WHAT IS ASKED >> Can you rewrite the records starting at the line that contains "Click Santa Cruz de la Sierra for Srta. Beni" and ending at the end of the records, changing "Click" to "Tap" and leaving everything else unchanged? Leave the pictures out of your answer.

** start of EXCERPTED DATA **

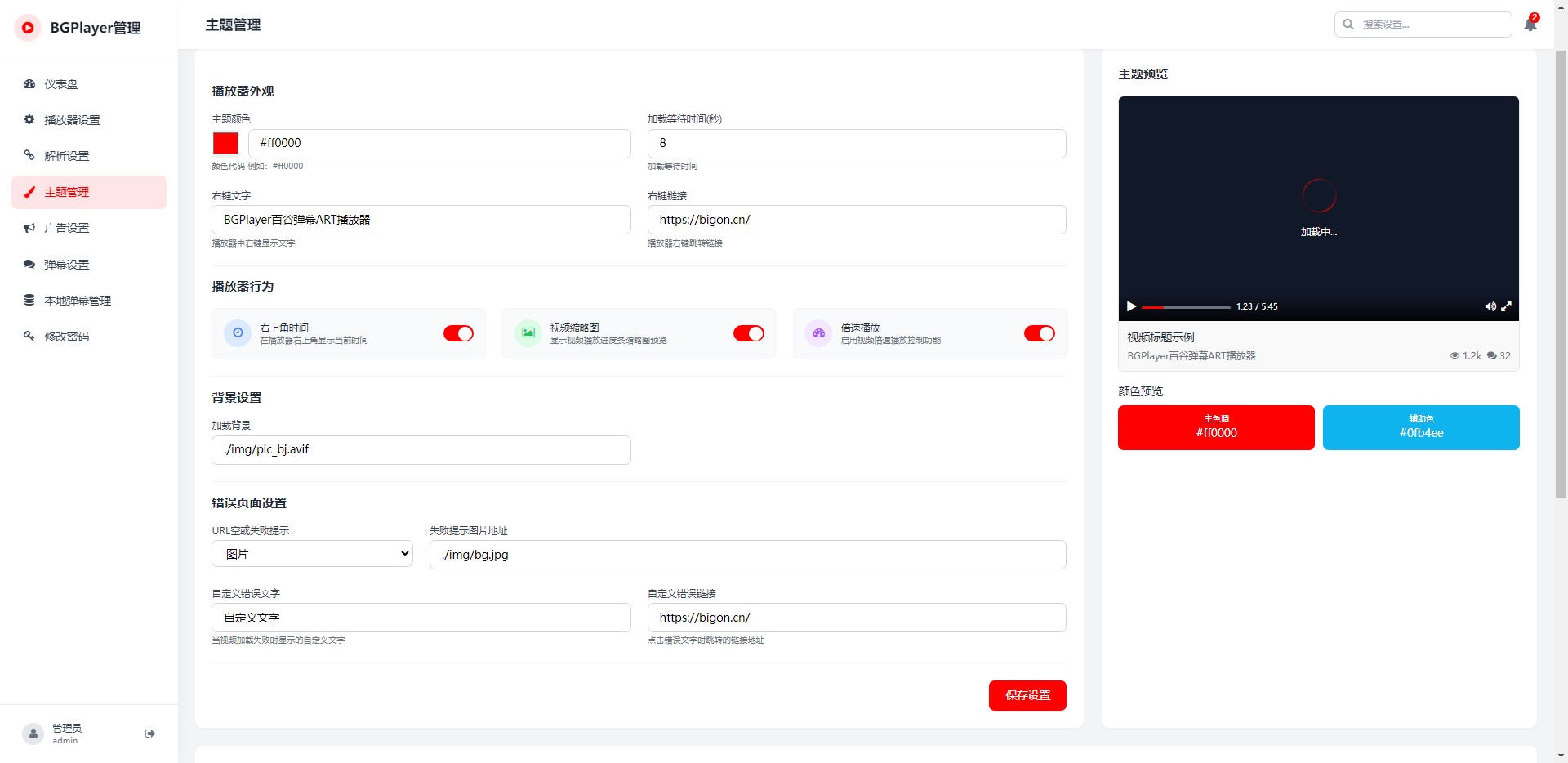
Task: Click the fullscreen icon in preview player
Action: [x=1507, y=306]
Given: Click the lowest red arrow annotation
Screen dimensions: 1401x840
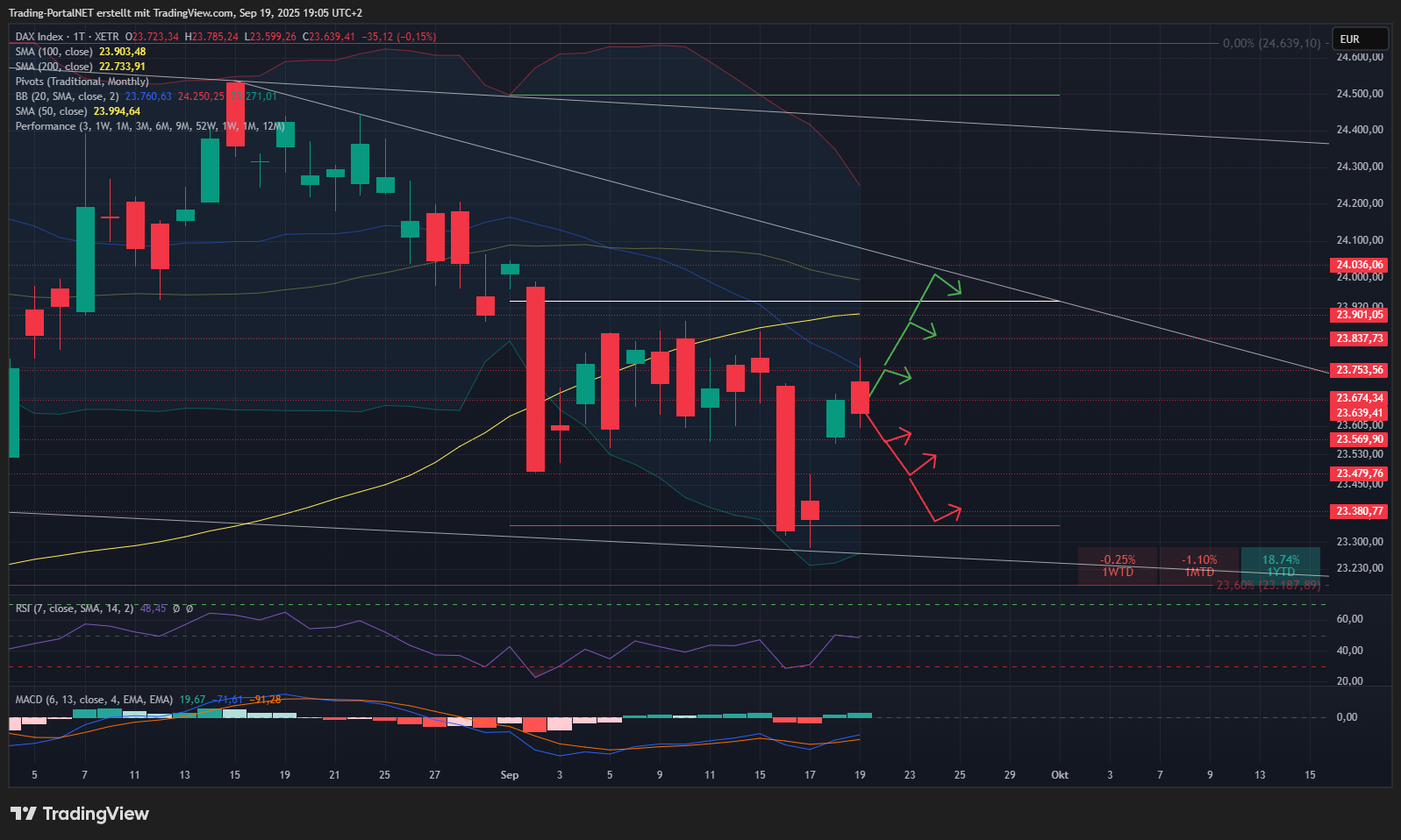Looking at the screenshot, I should (x=946, y=513).
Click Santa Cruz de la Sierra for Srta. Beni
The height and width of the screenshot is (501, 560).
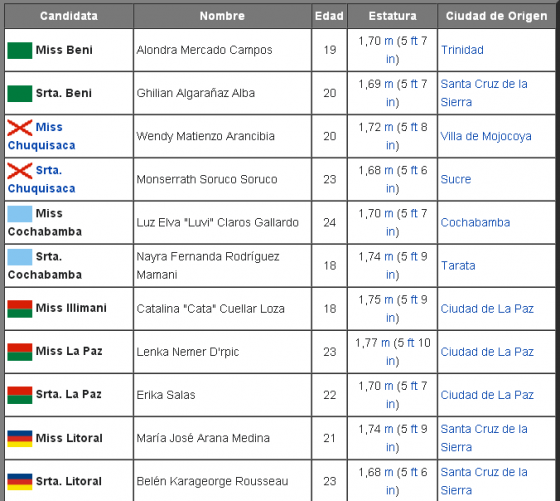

** end of EXCERPTED DATA **

WRITTEN SOLUTION >>
Tap Santa Cruz de la Sierra for Srta. Beni
The height and width of the screenshot is (501, 560).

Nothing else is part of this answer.